"Arrah, thin, what an illigant doll! Sure and it's wild wid joy Norah'll be to get it. Come along, me darlint."
Then perhaps she fainted with horror, for the next thing she was aware of was being clasped in the arms of a little girl, nearly the same age as her beloved little mistress, but ah! how different in all but age!—a little red-haired girl, clean and tidy, to be sure, but with what patched and faded clothes, what little red rough hands, what a loud voice, and what an accent! Neither Miss Tudor's nerves nor her temper could stand it. She made her back far stiffer than nature and Mr. Creamer had ever intended it to be, and refused all comfort. In fact, did what in a less distinguished and high-bred doll would have been called sulking; and little Norah at last left her in despair, with a sorrowful sigh.
It really was not for three days after this that she came out of her—well, yes, sulks; and that was because she was disturbed by a terrible noise of sobbing and crying.
"Och, thin, don't ye now, Norah—don't ye. It's no mortal use, I tell ye; we'll have to go to prison, and that's the blessed truth.
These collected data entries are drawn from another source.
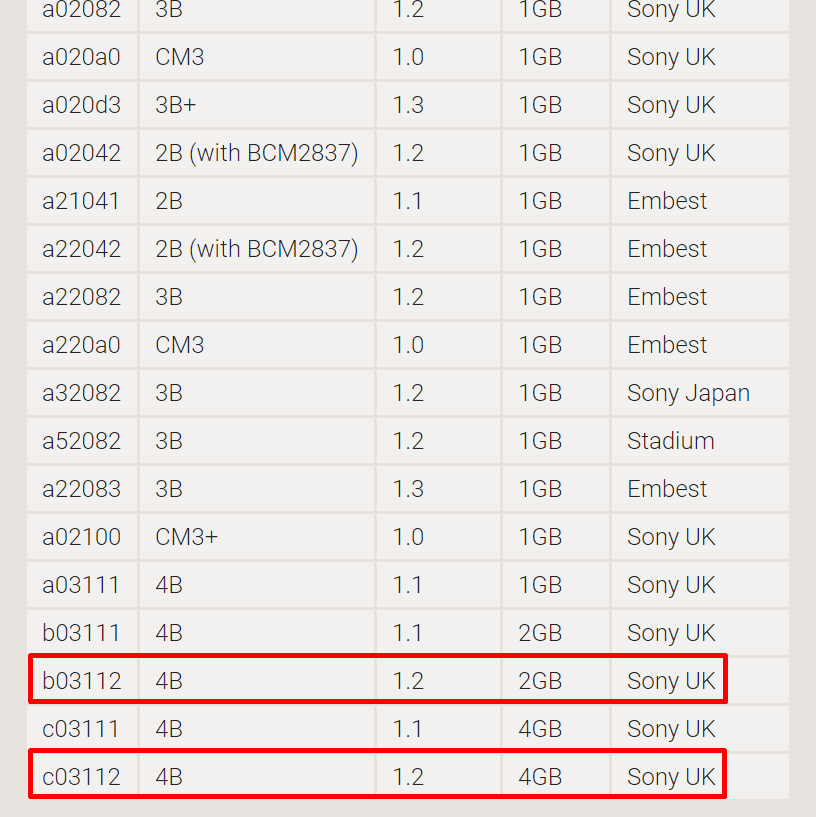Select the Stadium manufacturer cell
Screen dimensions: 816x817
click(670, 441)
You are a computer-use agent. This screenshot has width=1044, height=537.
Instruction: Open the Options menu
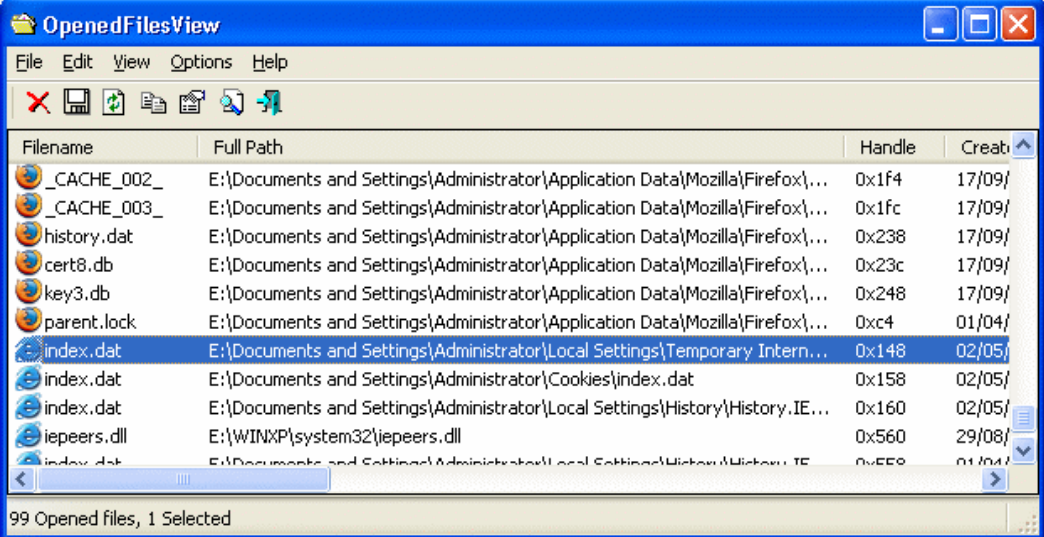pos(201,62)
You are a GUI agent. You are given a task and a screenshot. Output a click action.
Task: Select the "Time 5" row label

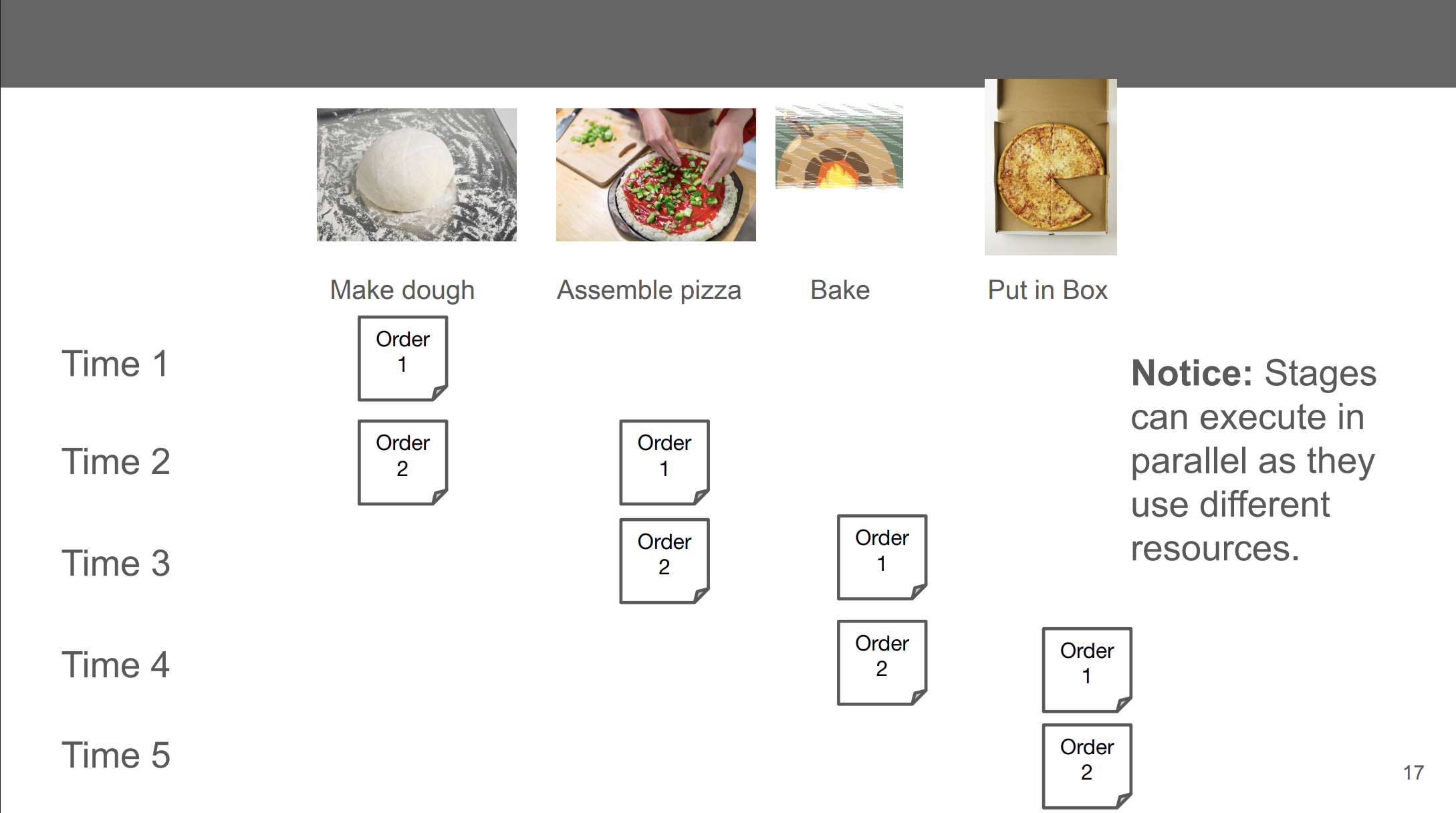(x=116, y=755)
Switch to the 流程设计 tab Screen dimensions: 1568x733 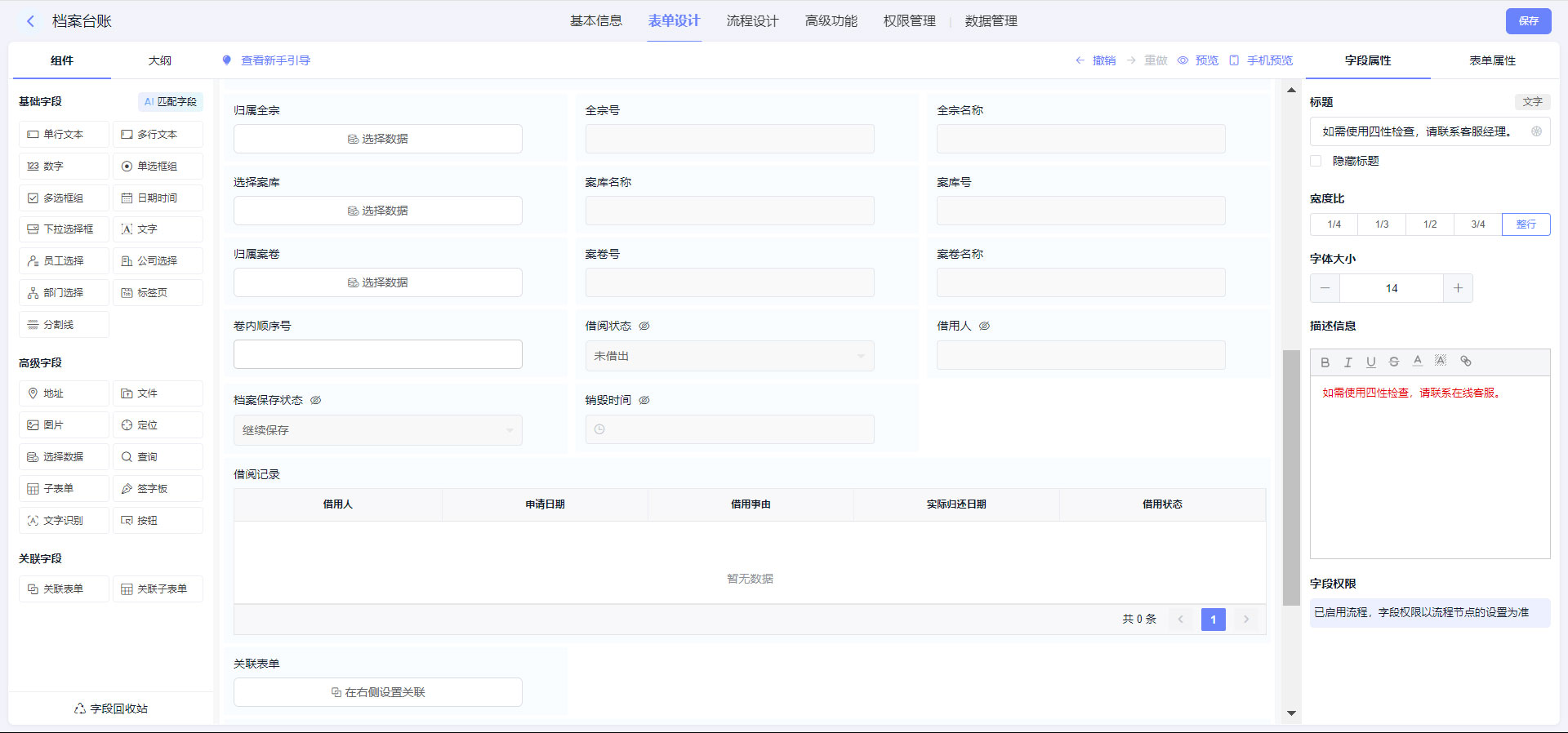pos(752,21)
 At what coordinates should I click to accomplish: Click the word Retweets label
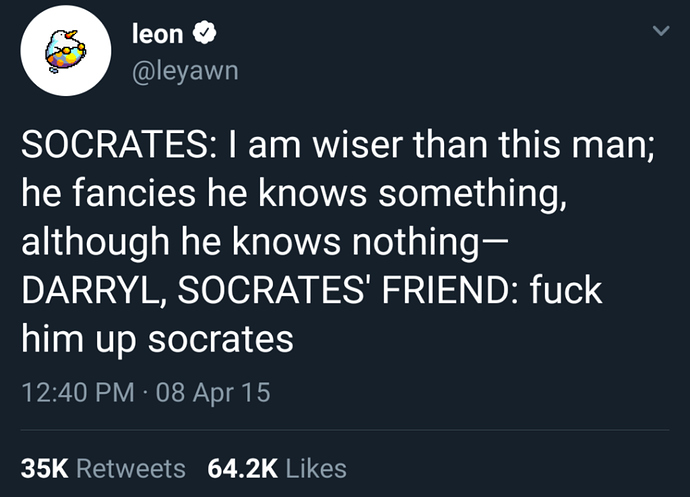tap(131, 467)
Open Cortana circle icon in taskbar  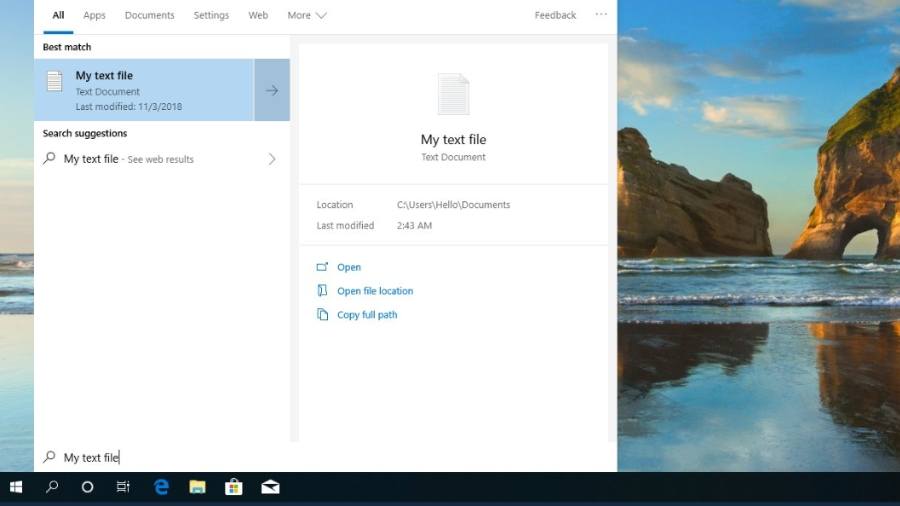(87, 487)
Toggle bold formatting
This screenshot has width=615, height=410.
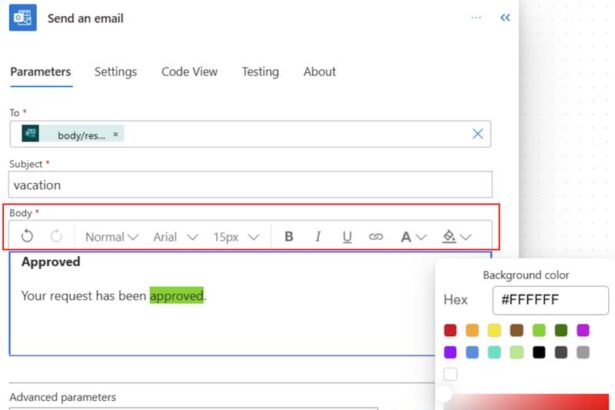[289, 237]
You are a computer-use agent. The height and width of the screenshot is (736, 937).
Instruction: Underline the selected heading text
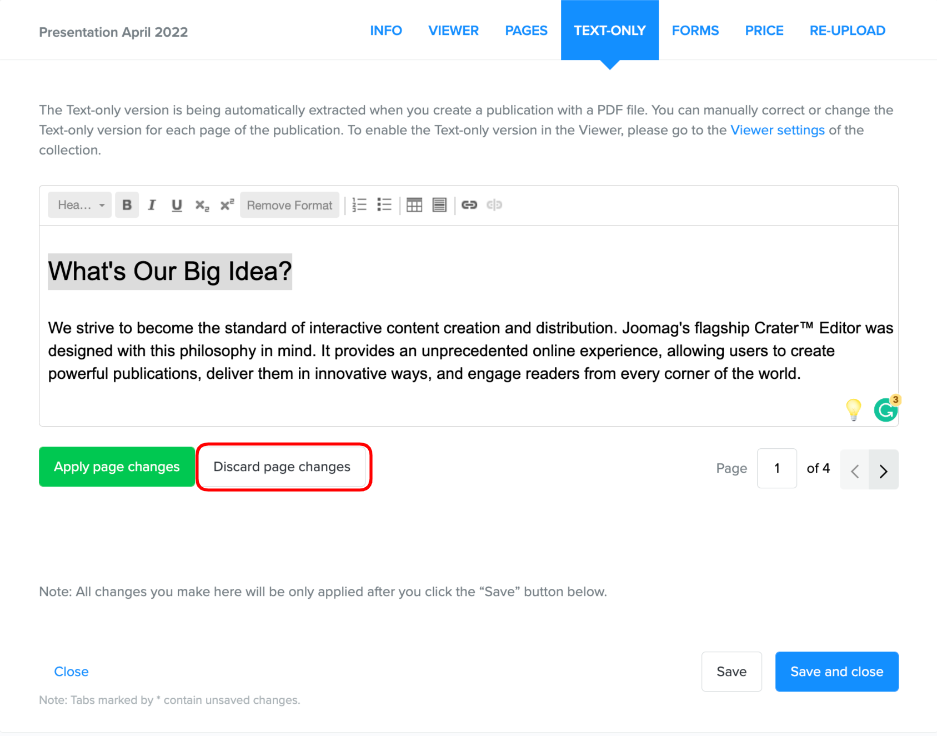[177, 205]
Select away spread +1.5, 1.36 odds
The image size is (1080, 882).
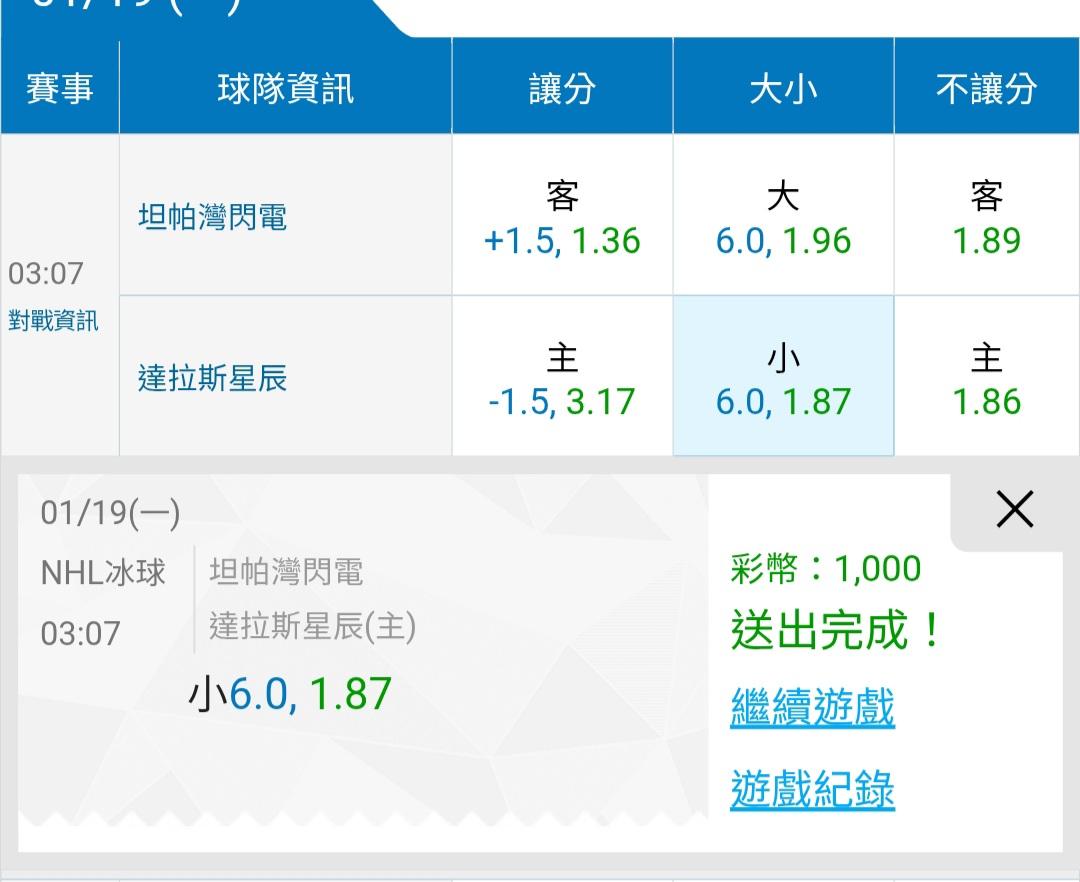pos(562,216)
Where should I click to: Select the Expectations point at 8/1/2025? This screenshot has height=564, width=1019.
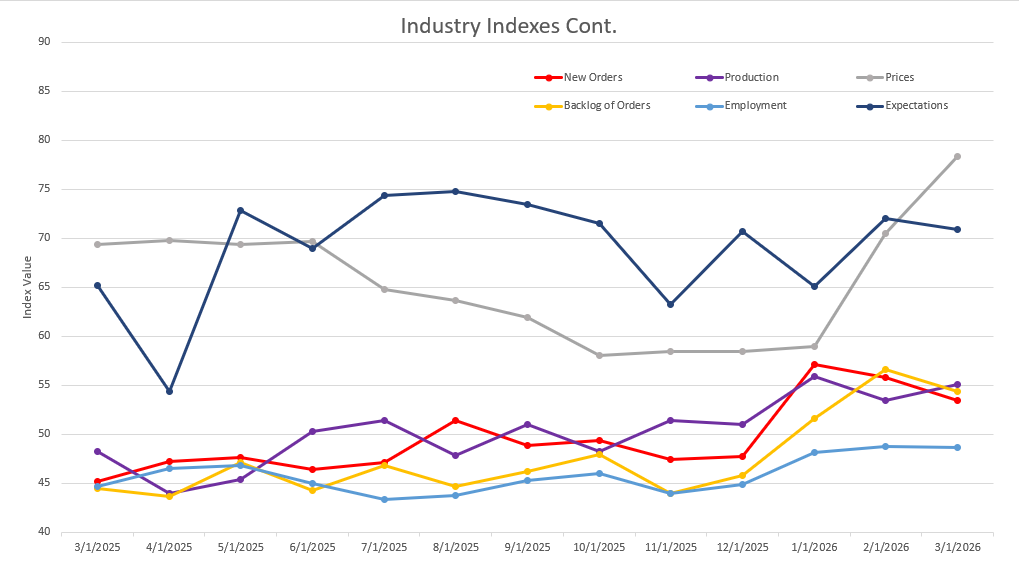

My lady's grand lace handkerchief, and it's worth three guineas or more; and the housekeeper says as it's never come home, and I'll swear I sint it; and how iver are we to pay at all, at all?"
Now Miss Plantagenet Tudor had by no means a bad heart; she felt really sorry to see such distress. However, it was no business of hers, and she was just going off into her dignified gloom again, when her blue eyes spied something thin, white, and lace-like under the edge of the big chest in the corner.
There was the missing handkerchief, the cause of all this woe. Should she show it to them, and make the poor things happy? Yes, she would; she knew Ethel would, if she were there. And so, with the lofty grace which was all her own, Miss Sophonisba Sylvia Plantagenet Tudor fell flat, face downward, upon the floor, with one stiff arm stuck out straight before her.
Norah rushed to pick her up, and as she stooped she too saw the handkerchief, and clutched at it.
"La, Miss Ethel," said the little school-room maid, "there's such a funny tale Mrs. O'Flannigan's been telling in the kitchen. I know you'd like to hear it—it's about a doll."
"Oh, Susan, I don't think I can bear to hear about dolls to-night. Who's Mrs. O'Flannigan?"